• _WHAT IS EXPECTED_
Where a line below holds the string "Given", count it; then give the total without any other words.

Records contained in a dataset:
◇ ◇ ◇ ◇ ◇ ◇ ◇

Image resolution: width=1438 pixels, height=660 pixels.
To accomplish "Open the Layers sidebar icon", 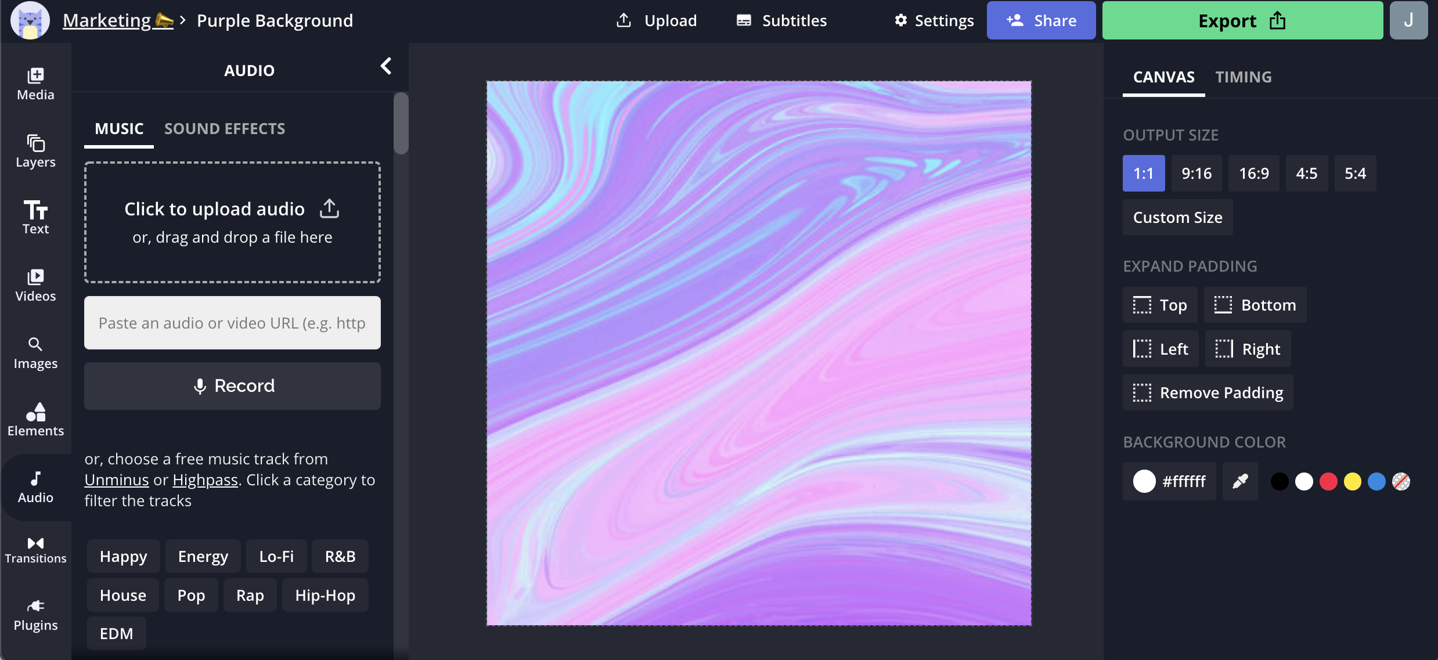I will click(x=35, y=151).
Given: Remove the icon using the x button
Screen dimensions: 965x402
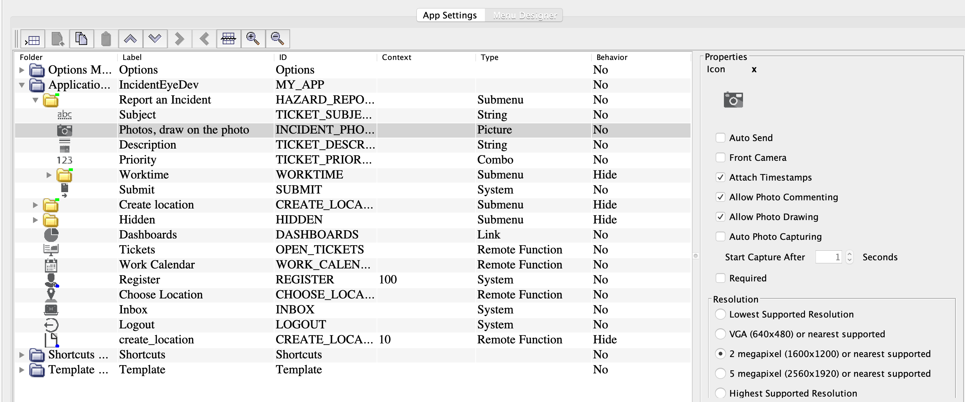Looking at the screenshot, I should [x=754, y=70].
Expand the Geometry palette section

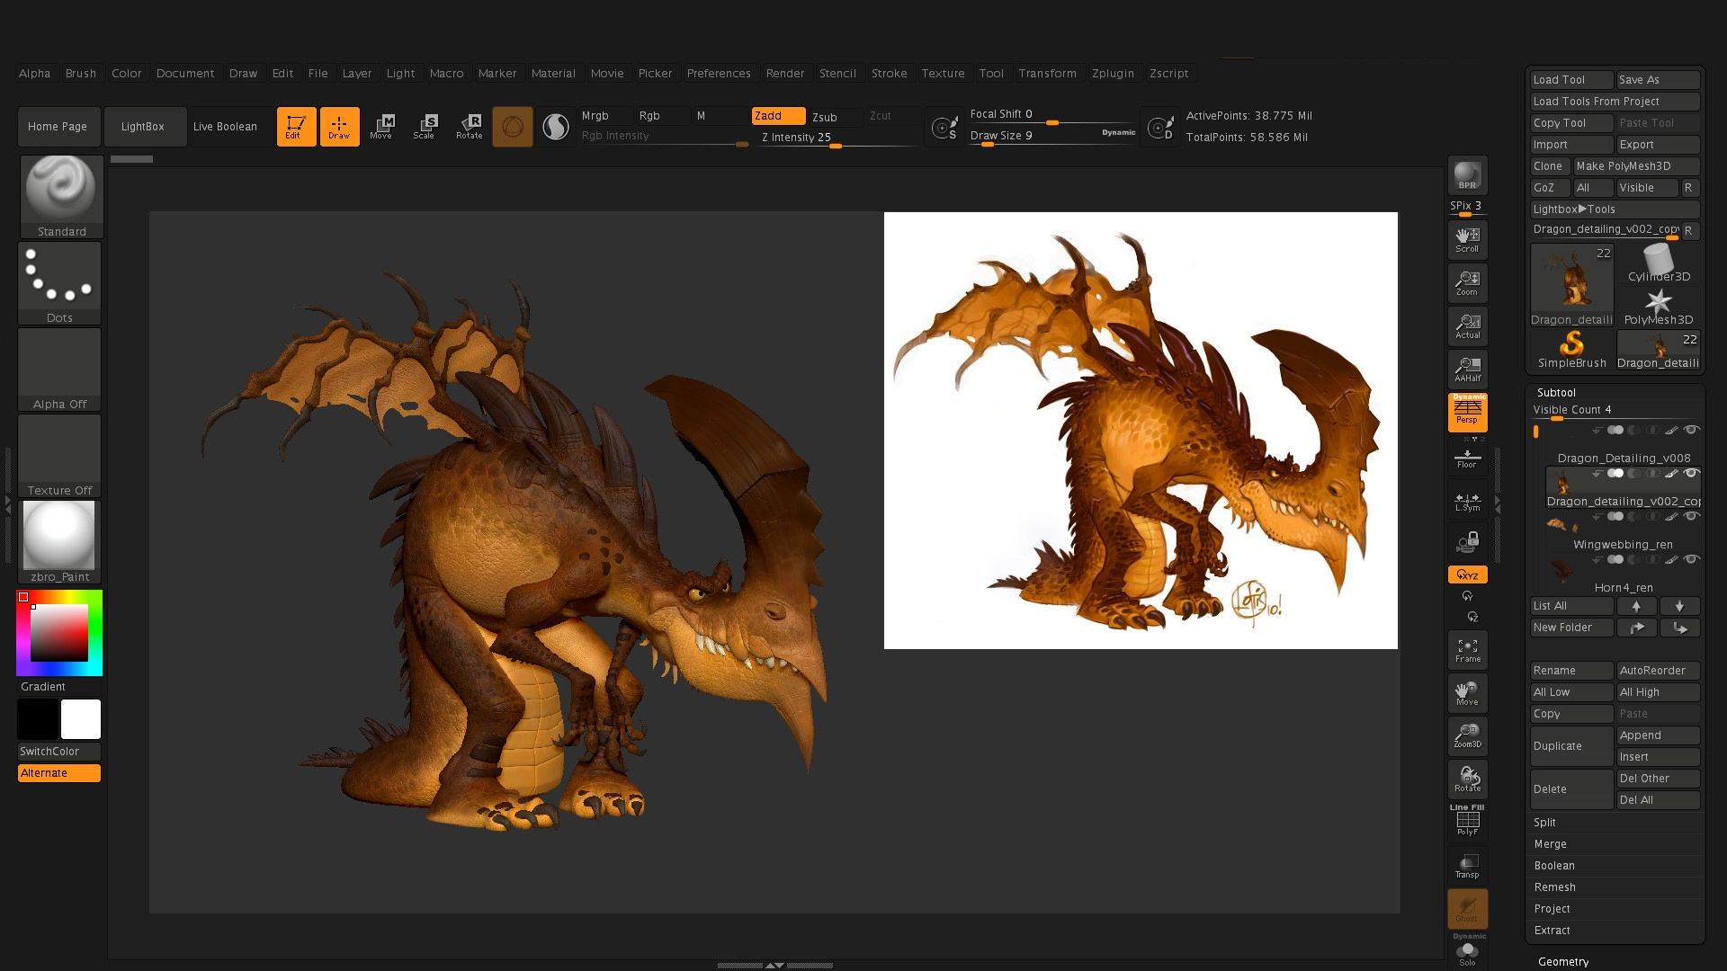click(x=1563, y=961)
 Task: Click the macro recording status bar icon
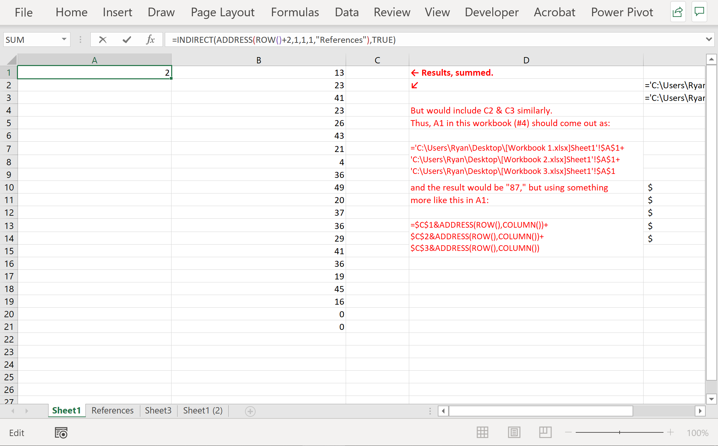pos(61,433)
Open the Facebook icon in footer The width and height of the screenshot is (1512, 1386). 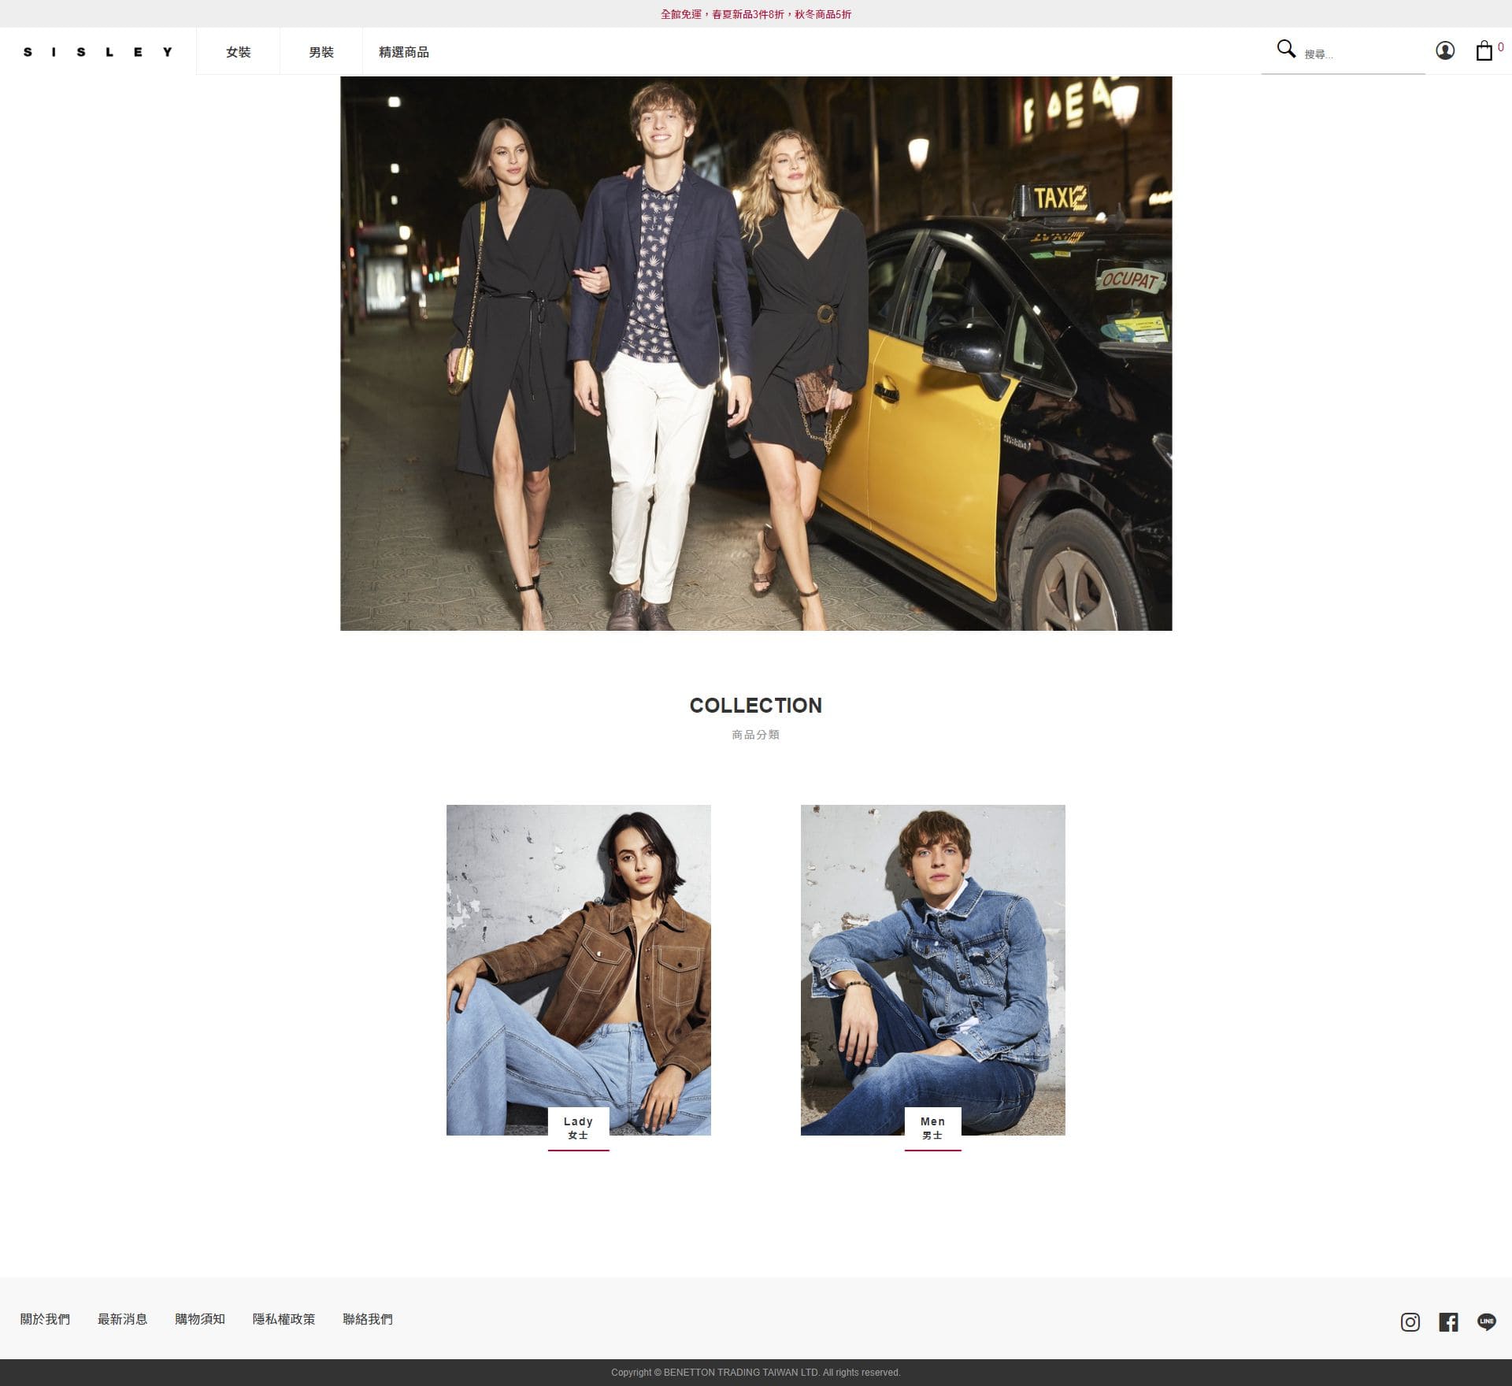point(1448,1322)
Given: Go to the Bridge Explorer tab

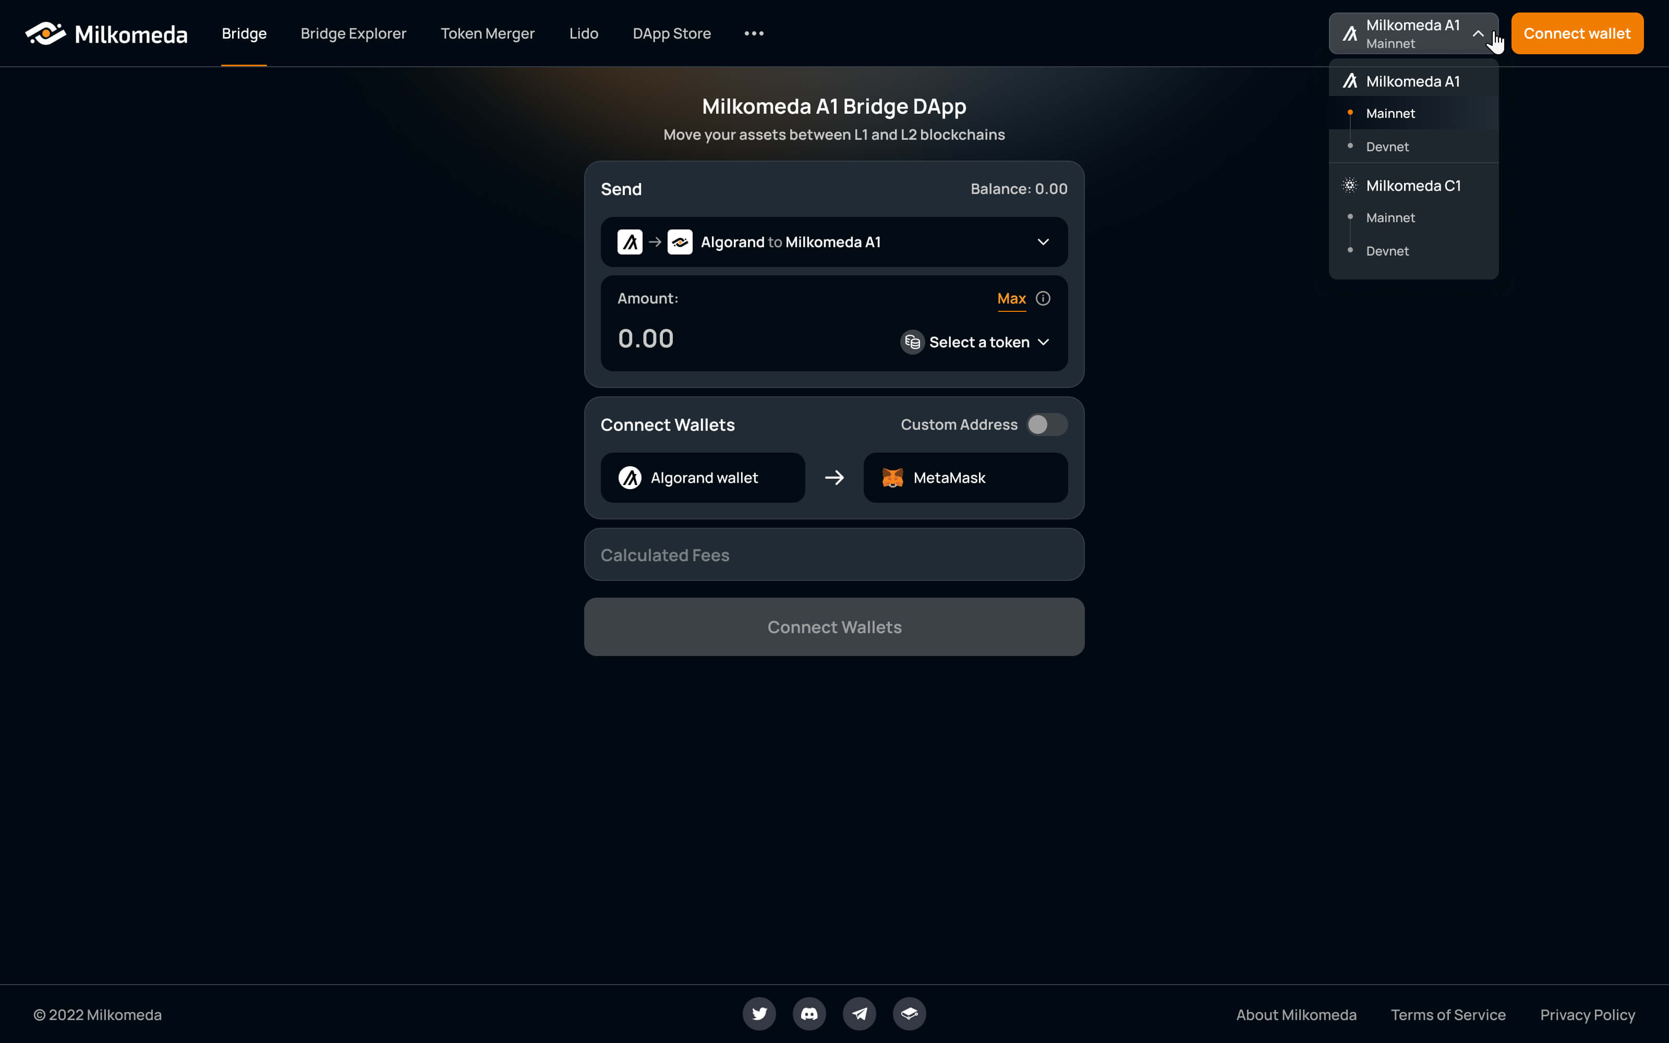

◇ ◇ ◇ ◇ ◇ ◇ ◇

• _OUTPUT_
2